Since these injection pumps are so expensive, there are detailed procedures to be followed before they are condemned and replaced…There are even specialized shops called “Diesel Laboratories” and all they do is diagnose and repair diesel injection systems…They have the equipment to test and calibrate injection pumps on the bench…But in your case, it’s water over the dam…


#13

Another take on guaranteeing repair work has been discussed:

http://community.cartalk.com/discussion/2298593/why-no-money-back-guarantee/p1


#14

When the solenoid on the injector pump was bad on my Olds diesel, the car would not shut off when you shut the key off. Several attempts then it would shut off. When the car had a hot restart problem, it was the glow plug controler or relay-can’t remember for sure back to 1982. I suppose it could be the solenoid but now that they replaced it and it wasn’t that, they should be looking at the glow plug circuit and the controler that times the glow plugs, not the wiring harness or injector. Just in my humble opinion.

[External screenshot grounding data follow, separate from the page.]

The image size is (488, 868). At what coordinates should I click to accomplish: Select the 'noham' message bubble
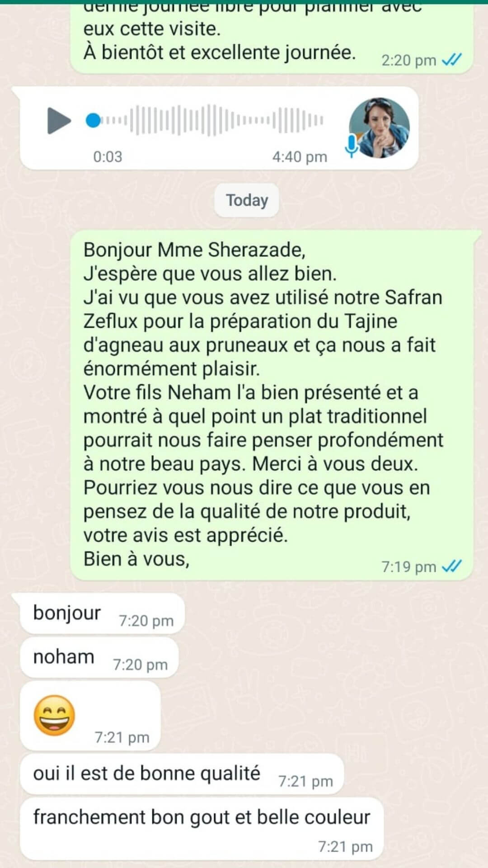point(99,657)
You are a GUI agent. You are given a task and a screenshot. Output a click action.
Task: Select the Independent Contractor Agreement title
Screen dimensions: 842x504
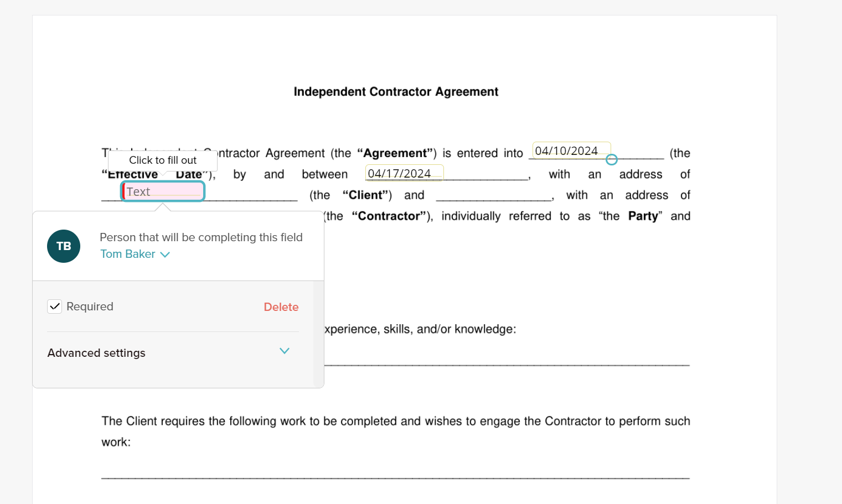point(396,91)
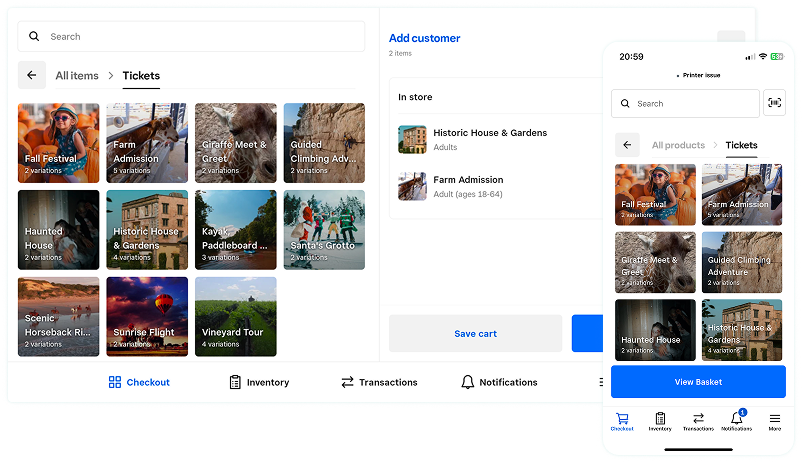Navigate to All items breadcrumb

(77, 75)
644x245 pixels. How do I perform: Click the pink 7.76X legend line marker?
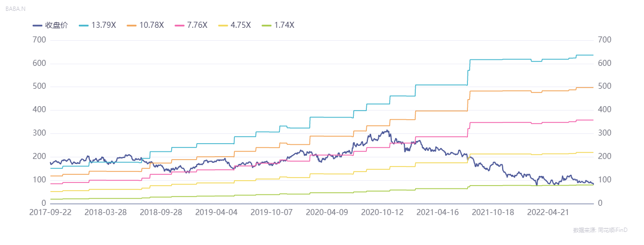[x=180, y=26]
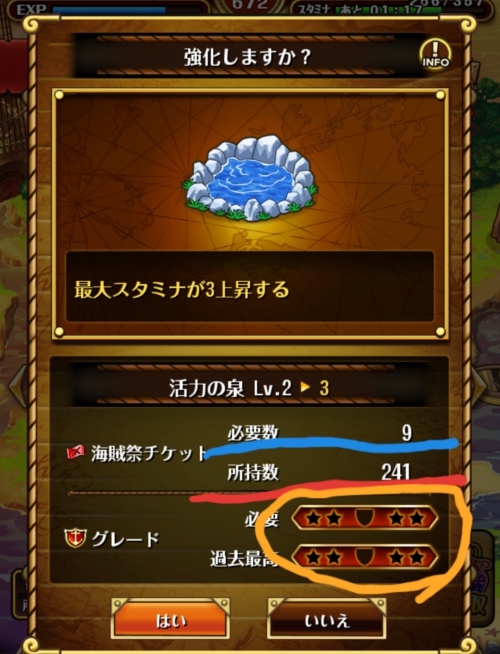Tap the owned ticket count 241

395,472
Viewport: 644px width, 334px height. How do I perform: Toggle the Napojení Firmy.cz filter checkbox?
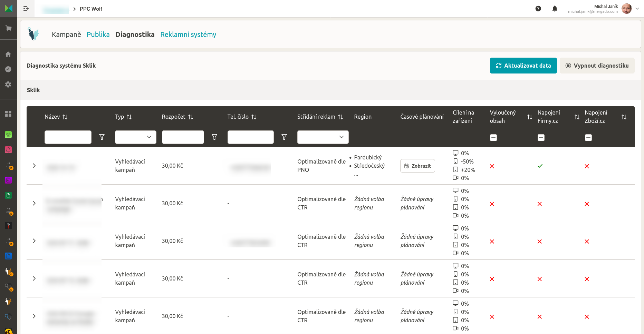pyautogui.click(x=541, y=138)
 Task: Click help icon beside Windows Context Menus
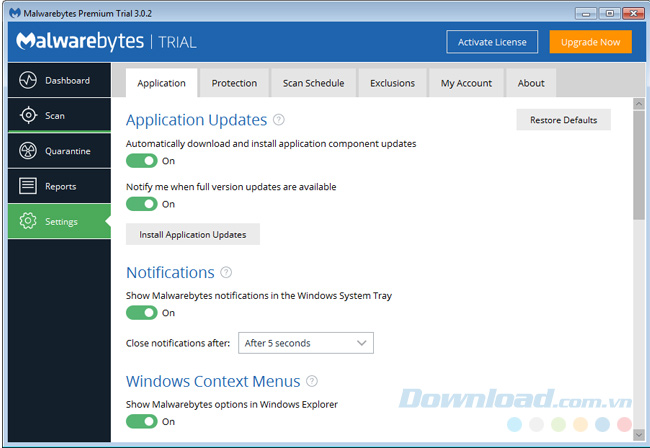[312, 381]
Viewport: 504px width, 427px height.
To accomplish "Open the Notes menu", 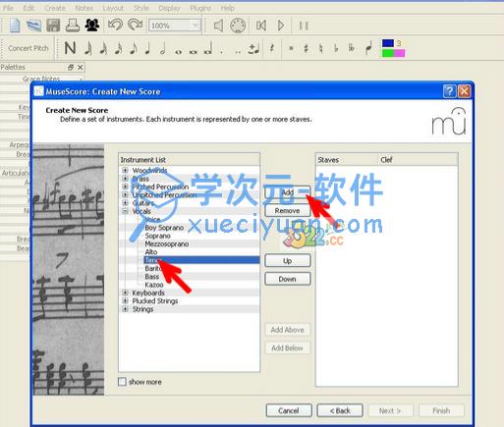I will click(84, 8).
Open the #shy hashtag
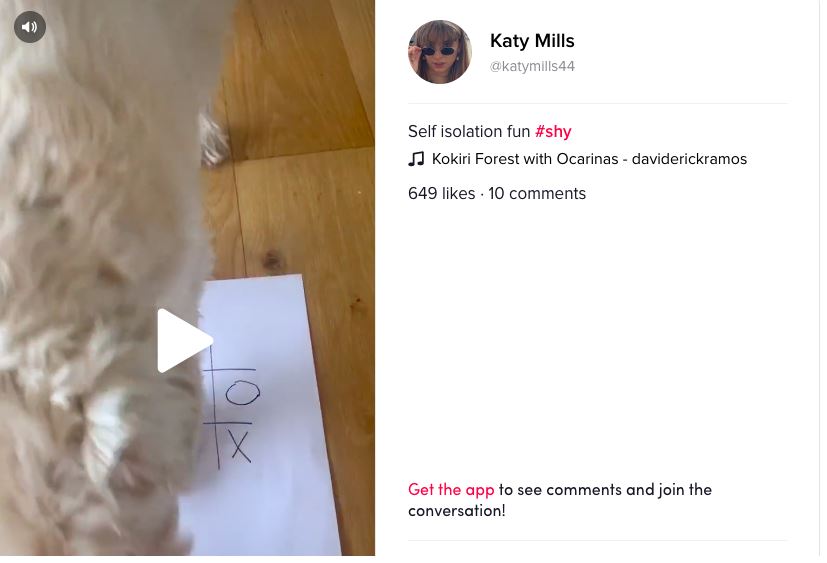Image resolution: width=827 pixels, height=563 pixels. pos(553,131)
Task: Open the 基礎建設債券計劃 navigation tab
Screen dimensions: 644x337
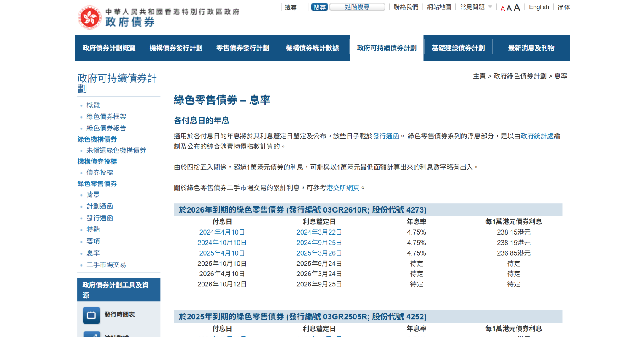Action: pyautogui.click(x=458, y=48)
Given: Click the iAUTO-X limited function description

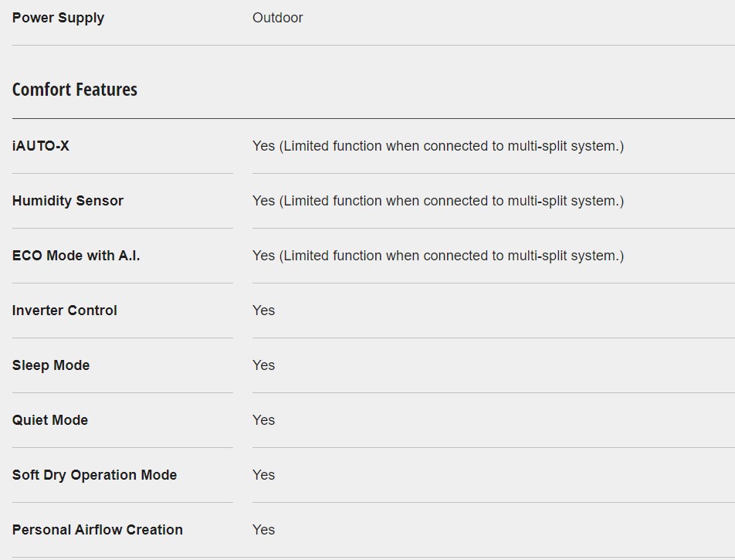Looking at the screenshot, I should tap(438, 146).
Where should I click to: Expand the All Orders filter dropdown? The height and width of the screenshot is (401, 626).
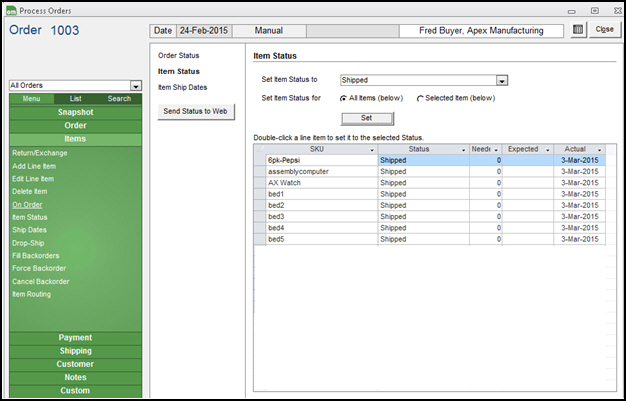coord(135,86)
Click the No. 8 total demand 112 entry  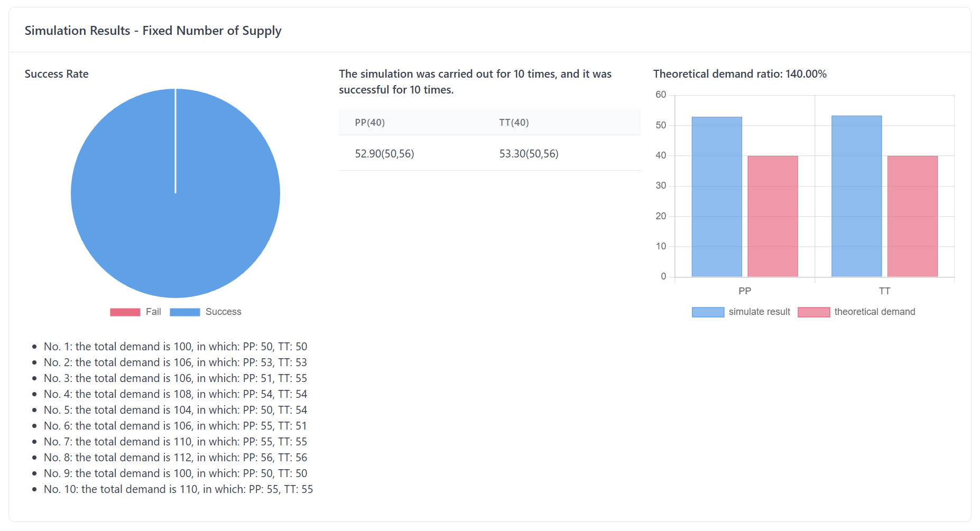pos(175,458)
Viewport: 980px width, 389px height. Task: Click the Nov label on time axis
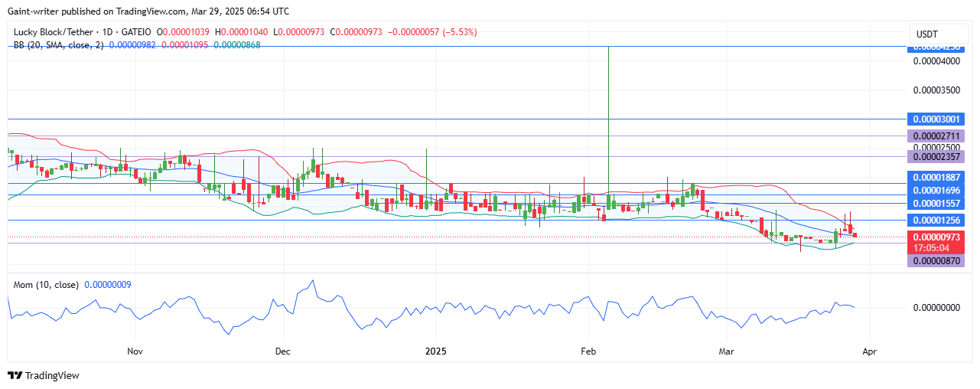coord(135,351)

Sometimes you are better off to go to a diesel specialist with these kinds of problems. I remember that my car never did run great from brand new and the injector pump was right on the timing mark according to the factory service manual and dealer mechanics. When I finally went to a truck diesel injector specialist, the proper timing was a little off from the factory specs and the car ran great after that. When the dealer would do a repair and retime the pump back to the timing marks, I’d have to take it back to the injecotr specialists again to have it properly timed. Just sayn’ diesels is what they do and know.


#15

I thought I would let you know that we have reached a resolution to this repair bill. We went to the garage and after talking to one of the service team we were referred to the service manager. He agreed to credit us for half of the cost of the installation of the high pressure pump. So, all in all, we were satisfied with the end result and but have decided that we would not return there for any more repairs to my husband’s diesel truck. I would, however, use them for issues with my car.


#16

So has the starting issue been resolved yet? If so what was the problem if not the pump?


#17

They replaced an injector and some wiring and it seems to be starting fine now.


#18

That’s a weird one. Hope it’s all OK now. Thanks for the update.